To develop and validate a CpG-based classifier for preoperative discrimination of early and advanced-late stage colorectal cancer (CRC).

We identified an epigenetic signature based on methylation status of multiple CpG sites (CpGs) from 372 subjects in The Cancer Genome Atlas (TCGA) CRC cohort, and an external cohort (GSE48684) with 64 subjects by LASSO regression algorithm. A classifier derived from the methylation signature was used to establish a multivariable logistic regression model to predict the advanced-late stage of CRC. A nomogram was further developed by incorporating the classifier and some independent clinical risk factors, and its performance was evaluated by discrimination and calibration analysis. The prognostic value of the classifier was determined by survival analysis. Furthermore, the diagnostic performance of several CpGs in the methylation signature was evaluated.

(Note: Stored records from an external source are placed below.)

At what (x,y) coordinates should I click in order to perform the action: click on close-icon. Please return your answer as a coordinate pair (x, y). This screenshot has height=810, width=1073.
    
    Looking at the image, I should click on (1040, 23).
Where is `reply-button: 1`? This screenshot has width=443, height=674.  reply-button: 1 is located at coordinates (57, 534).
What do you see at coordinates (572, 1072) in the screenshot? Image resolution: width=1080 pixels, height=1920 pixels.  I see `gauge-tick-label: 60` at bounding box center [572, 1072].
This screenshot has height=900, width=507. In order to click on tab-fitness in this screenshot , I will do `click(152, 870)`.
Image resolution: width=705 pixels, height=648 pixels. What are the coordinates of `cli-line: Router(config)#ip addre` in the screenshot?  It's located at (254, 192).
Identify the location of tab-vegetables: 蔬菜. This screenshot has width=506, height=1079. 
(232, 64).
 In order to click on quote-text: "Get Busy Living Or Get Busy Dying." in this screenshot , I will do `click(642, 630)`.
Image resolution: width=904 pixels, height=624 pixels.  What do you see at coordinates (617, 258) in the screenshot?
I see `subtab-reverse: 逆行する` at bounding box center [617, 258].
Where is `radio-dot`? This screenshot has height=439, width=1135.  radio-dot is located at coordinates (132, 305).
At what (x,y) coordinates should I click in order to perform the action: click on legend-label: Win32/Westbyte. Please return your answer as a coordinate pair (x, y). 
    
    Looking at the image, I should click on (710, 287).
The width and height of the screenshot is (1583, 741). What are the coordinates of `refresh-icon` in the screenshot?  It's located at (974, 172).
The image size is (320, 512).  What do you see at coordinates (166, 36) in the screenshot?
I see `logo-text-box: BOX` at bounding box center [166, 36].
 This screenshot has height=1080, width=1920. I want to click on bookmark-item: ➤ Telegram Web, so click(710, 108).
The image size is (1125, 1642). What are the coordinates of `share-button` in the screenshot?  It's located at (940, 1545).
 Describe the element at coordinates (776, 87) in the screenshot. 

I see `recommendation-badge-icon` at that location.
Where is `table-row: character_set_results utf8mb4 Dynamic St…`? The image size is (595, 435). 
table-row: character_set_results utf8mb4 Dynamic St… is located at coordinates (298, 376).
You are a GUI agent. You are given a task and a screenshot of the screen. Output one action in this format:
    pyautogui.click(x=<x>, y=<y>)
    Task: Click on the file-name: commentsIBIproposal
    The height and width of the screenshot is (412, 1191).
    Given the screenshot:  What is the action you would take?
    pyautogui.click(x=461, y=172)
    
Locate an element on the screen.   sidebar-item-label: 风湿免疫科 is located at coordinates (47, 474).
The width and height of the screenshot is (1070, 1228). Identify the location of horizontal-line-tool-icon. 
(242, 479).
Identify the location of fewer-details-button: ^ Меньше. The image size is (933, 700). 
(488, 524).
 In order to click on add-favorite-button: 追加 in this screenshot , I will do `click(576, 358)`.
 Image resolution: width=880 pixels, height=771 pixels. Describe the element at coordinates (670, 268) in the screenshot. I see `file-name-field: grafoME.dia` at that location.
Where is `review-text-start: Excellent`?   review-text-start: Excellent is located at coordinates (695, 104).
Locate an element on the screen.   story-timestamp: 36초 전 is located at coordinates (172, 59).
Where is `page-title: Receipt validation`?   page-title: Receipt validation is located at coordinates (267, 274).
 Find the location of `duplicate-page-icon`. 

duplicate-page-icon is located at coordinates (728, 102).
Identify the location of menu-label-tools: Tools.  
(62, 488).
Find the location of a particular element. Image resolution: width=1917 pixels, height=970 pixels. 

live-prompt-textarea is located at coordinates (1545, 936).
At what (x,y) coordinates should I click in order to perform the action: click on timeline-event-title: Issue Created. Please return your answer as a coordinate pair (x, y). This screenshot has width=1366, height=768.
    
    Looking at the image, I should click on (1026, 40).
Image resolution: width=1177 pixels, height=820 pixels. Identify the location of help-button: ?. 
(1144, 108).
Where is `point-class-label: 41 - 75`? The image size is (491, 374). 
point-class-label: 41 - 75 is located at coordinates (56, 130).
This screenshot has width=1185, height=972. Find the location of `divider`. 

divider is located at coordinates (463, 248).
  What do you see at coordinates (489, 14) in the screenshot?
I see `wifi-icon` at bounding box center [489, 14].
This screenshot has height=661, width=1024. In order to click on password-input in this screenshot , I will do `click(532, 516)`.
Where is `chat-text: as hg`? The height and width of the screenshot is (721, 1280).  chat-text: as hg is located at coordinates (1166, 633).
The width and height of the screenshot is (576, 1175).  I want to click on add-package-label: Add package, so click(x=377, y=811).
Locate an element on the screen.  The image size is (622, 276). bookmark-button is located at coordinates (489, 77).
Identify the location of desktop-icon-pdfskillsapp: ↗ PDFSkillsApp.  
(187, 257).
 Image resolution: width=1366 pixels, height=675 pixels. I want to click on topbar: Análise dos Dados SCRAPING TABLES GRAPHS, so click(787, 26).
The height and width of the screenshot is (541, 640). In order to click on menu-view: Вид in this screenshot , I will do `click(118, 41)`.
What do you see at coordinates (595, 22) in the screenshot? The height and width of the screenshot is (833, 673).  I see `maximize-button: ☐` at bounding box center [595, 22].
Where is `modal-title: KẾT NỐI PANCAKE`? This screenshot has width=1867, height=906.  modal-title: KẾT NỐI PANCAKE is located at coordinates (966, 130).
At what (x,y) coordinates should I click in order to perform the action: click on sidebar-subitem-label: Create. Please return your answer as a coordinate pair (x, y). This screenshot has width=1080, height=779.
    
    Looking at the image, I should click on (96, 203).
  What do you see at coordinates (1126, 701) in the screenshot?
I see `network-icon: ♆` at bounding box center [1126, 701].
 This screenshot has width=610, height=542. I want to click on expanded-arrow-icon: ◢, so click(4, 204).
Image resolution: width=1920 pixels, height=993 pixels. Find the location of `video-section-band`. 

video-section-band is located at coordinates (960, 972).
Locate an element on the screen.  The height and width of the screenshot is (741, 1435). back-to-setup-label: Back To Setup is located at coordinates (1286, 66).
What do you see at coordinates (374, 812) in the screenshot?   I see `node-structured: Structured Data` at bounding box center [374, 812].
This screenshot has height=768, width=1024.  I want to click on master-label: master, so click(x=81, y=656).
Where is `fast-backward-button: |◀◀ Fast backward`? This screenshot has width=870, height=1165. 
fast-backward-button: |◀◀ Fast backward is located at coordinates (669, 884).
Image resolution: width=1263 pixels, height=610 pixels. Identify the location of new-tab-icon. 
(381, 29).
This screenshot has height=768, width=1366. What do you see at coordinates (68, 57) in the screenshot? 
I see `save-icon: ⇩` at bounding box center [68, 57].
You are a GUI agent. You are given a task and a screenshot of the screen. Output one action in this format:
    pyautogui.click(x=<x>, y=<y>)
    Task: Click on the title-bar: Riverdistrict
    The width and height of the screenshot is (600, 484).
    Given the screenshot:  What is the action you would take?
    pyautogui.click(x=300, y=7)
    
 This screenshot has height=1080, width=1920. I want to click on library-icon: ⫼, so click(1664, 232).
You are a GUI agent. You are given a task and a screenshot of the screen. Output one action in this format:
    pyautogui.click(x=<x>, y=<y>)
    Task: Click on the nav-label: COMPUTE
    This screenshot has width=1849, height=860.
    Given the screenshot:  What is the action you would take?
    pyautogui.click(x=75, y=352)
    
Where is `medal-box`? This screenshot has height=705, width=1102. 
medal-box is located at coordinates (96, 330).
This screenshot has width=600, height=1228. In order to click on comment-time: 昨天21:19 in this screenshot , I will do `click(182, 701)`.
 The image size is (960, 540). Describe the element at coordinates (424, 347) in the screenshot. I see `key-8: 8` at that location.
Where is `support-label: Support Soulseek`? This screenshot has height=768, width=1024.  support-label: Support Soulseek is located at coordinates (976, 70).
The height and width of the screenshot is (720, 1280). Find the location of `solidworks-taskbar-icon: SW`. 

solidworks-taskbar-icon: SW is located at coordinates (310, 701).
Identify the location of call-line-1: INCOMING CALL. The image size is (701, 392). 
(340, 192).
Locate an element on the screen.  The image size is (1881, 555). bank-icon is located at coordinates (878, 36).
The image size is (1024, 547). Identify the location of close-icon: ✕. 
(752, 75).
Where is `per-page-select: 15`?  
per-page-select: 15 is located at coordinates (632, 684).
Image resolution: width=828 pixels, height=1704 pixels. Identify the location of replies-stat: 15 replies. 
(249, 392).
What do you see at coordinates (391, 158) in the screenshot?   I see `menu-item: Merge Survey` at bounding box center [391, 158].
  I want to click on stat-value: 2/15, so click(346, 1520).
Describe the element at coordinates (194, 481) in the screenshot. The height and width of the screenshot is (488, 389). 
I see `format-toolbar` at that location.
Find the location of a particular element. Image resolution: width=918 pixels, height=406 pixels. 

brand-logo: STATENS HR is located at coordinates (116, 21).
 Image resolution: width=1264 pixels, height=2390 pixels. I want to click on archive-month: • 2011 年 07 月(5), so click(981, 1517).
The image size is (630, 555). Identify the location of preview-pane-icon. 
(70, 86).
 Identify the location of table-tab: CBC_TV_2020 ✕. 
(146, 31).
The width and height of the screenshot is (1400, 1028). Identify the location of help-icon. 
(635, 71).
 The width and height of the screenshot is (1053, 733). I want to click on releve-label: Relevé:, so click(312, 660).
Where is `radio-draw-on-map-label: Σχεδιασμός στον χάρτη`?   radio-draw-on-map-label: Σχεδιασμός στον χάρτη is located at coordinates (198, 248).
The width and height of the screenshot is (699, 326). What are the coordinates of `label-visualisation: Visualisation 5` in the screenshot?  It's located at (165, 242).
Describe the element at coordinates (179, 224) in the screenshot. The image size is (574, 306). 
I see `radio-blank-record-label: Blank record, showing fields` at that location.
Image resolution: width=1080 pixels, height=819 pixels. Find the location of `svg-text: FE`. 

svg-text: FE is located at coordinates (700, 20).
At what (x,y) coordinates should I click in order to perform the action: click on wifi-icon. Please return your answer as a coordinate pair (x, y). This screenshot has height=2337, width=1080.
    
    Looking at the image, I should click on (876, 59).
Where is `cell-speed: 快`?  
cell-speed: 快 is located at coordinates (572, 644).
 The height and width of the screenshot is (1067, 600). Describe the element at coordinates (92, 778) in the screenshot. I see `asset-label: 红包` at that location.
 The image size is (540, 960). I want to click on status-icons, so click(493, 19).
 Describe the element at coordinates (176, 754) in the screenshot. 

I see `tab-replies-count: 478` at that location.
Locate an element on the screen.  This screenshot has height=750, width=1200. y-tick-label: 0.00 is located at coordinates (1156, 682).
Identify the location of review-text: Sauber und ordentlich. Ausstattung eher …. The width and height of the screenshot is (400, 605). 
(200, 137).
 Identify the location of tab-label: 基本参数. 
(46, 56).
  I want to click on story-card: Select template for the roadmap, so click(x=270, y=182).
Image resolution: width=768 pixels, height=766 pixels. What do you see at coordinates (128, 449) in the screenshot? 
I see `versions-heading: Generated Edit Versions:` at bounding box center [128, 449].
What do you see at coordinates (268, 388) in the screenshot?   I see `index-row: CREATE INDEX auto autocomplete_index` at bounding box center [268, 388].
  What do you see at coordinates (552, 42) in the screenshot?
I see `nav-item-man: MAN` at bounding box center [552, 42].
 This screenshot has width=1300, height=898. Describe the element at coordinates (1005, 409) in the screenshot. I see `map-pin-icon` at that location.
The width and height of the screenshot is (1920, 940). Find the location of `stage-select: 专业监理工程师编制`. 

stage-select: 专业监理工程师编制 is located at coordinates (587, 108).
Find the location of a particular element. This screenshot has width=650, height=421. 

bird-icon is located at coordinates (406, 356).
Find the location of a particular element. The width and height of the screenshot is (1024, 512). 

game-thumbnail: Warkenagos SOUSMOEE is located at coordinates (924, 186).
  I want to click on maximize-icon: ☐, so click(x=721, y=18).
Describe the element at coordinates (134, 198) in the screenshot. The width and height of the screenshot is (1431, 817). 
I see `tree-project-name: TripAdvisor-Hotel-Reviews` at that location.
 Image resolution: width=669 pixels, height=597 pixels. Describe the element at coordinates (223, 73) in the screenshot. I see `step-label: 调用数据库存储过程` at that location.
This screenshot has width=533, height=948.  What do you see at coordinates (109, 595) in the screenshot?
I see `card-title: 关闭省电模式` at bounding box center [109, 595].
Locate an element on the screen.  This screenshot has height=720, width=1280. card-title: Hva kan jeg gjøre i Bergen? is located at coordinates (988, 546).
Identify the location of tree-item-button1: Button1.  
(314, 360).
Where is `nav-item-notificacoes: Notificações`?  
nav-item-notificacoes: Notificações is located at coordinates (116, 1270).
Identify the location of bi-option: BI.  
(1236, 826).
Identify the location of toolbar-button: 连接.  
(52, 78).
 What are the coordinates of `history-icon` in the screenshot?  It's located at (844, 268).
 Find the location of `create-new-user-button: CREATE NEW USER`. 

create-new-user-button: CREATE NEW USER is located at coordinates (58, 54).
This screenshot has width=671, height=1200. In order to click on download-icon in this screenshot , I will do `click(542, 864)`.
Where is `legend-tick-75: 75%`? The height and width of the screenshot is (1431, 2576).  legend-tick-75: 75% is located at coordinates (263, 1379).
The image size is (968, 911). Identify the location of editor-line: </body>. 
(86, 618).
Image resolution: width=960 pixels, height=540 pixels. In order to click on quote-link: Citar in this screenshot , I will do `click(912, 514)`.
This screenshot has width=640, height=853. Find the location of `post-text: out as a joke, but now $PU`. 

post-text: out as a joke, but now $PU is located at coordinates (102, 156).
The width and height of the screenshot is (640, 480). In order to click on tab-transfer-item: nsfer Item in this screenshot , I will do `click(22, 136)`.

The eight-CpG-based methylation signature discriminated early stage from advanced-late stage CRC, with a satisfactory AUC of more than 0.700 in both the training and validation sets. This methylation classifier was identified as an independent predictor for CRC staging. The nomogram showed favorable predictive power for preoperative staging, and the C-index reached 0.817 (95% CI: 0.753–0.881) and 0.817 (95% CI: 0.721–0.913) in another training set and validation set respectively, with good calibration. The patients stratified in the high-risk group by the methylation classifier had significantly worse survival outcome than those in the low-risk group. Combination diagnosis utilizing only four of the eight specific CpGs performed well, even in CRC patients with low CEA level or at early stage.

Our classifier is a valuable predictive indicator that can supplement established methods for more accurate preoperative staging and also provides prognostic information for CRC patients. Besides, the combination of multiple CpGs has a high value in the diagnosis of CRC.

开发和验证基于 CpG 的分类器，用于术前区分早期和晚期结直肠癌 (CRC)。

我们基于来自癌症基因组图谱 (TCGA) CRC 队列中的 372 名受试者的多个 CpG 位点 (CpG) 的甲基化状态以及通过 LASSO 回归算法具有 64 名受试者的外部队列 (GSE48684) 确定了表观遗传特征。使用源自甲基化特征的分类器建立多变量逻辑回归模型以预测CRC的晚期-晚期。通过结合分类器和一些独立的临床危险因素进一步开发了列线图，并通过判别和校准分析评估其性能。通过生存分析确定分类器的预后价值。此外，评估了甲基化特征中几个 CpG 的诊断性能。

基于 8 个 CpG 的甲基化特征区分早期与晚期晚期 CRC，在训练和验证集中均具有超过 0.700 的令人满意的 AUC。这种甲基化分类器被确定为 CRC 分期的独立预测因子。列线图对术前分期显示出良好的预测能力，在另一个训练集和验证集中，C 指数分别达到 0.817（95% CI：0.753-0.881）和 0.817（95% CI：0.721-0.913），校准良好。通过甲基化分类器分层的高风险组患者的生存结果明显低于低风险组的患者。即使在 CEA 水平低或处于早期阶段的 CRC 患者中，仅使用八种特定 CpG 中的四种的组合诊断也表现良好。

我们的分类器是一个有价值的预测指标，可以补充已建立的方法以实现更准确的术前分期，还可以为 CRC 患者提供预后信息。此外，多个CpGs的组合在CRC的诊断中具有很高的价值。